Monday, May 7, 2012

In a democratic society like ours, relief must come through an aroused popular conscience that sears the conscience of the people's representatives

Ann Althouse has a post in which she discusses and cites the different uses and meanings of seared, wound, prick. In passing she references a profound judgment by Supreme Court Justice, Felix Frankfurter, who, she notes, was born in Vienna, Austria and for whom English was a second language.

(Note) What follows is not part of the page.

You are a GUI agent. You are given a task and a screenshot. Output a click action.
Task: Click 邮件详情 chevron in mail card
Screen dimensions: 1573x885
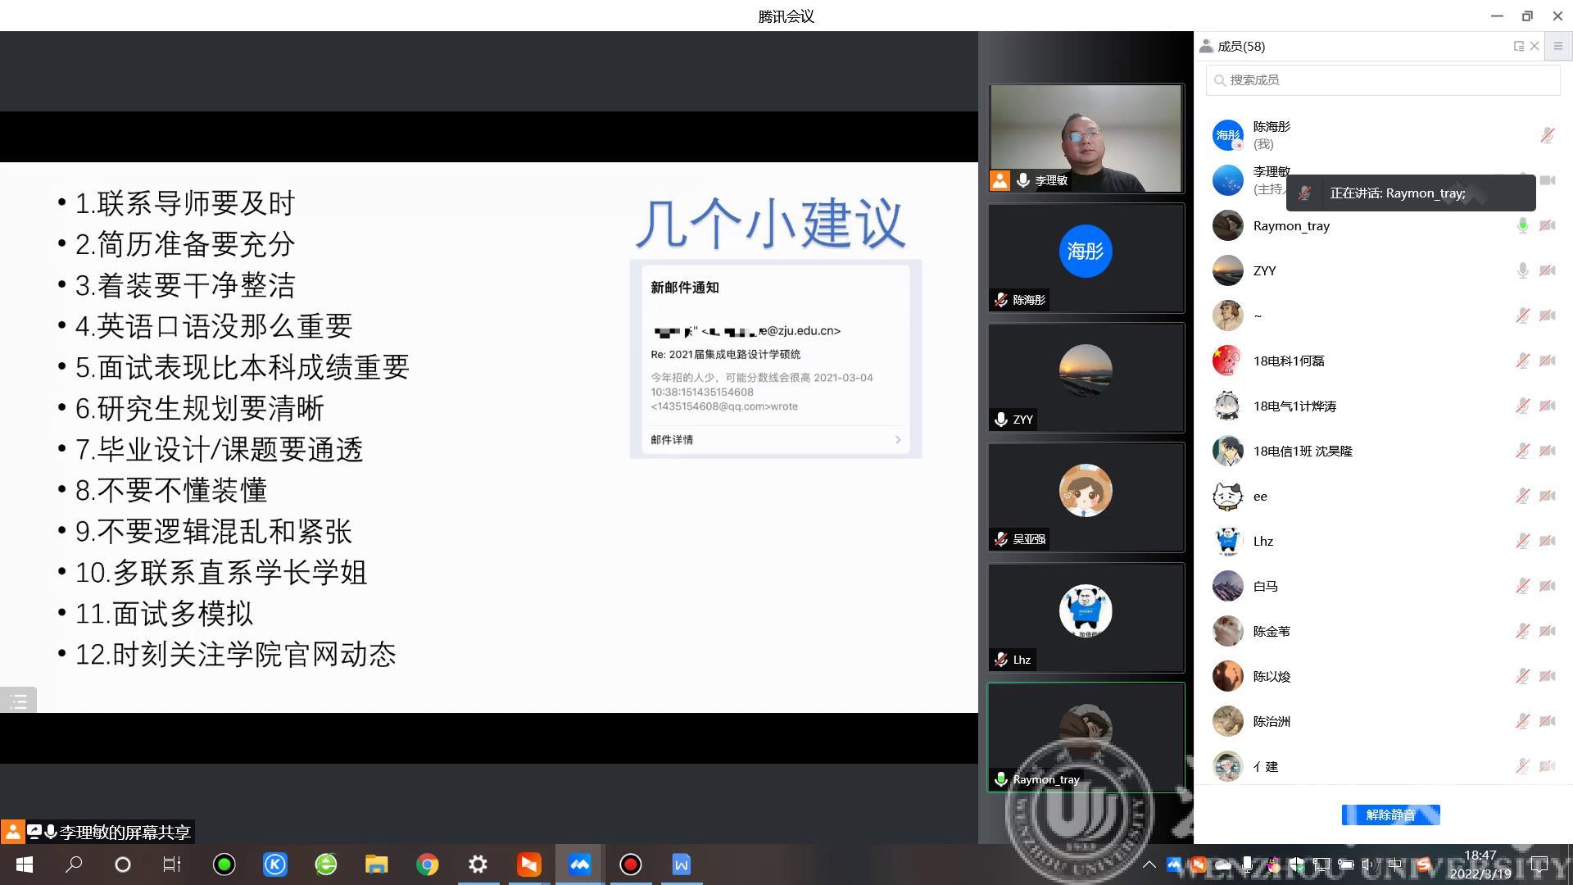coord(898,440)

We were soothingly told at the bar of this Court that we need not worry about the kind of remedy a court could effectively fashion once the abstract constitutional right to have courts pass on a statewide system of electoral districting is recognized as a matter of judicial rhetoric, because legislatures would heed the Court's admonition. This is not only a euphoric hope. It implies a sorry confession of judicial impotence in place of a frank acknowledgment that there is not under our Constitution a judicial remedy for every political mischief, for every undesirable exercise of legislative power. The Framers, carefully and with deliberate forethought, refused so to enthrone the judiciary. In this situation, as in others of like nature, appeal for relief does not belong here. Appeal must be to an informed, civically militant electorate. In a democratic society like ours, relief must come through an aroused popular conscience that sears the conscience of the people's representatives. In any event, there is nothing judicially more unseemly nor more self-defeating than for this Court to make in terrorem pronouncements, to indulge in merely empty rhetoric, sounding a word of promise to the ear sure to be disappointing to the hope.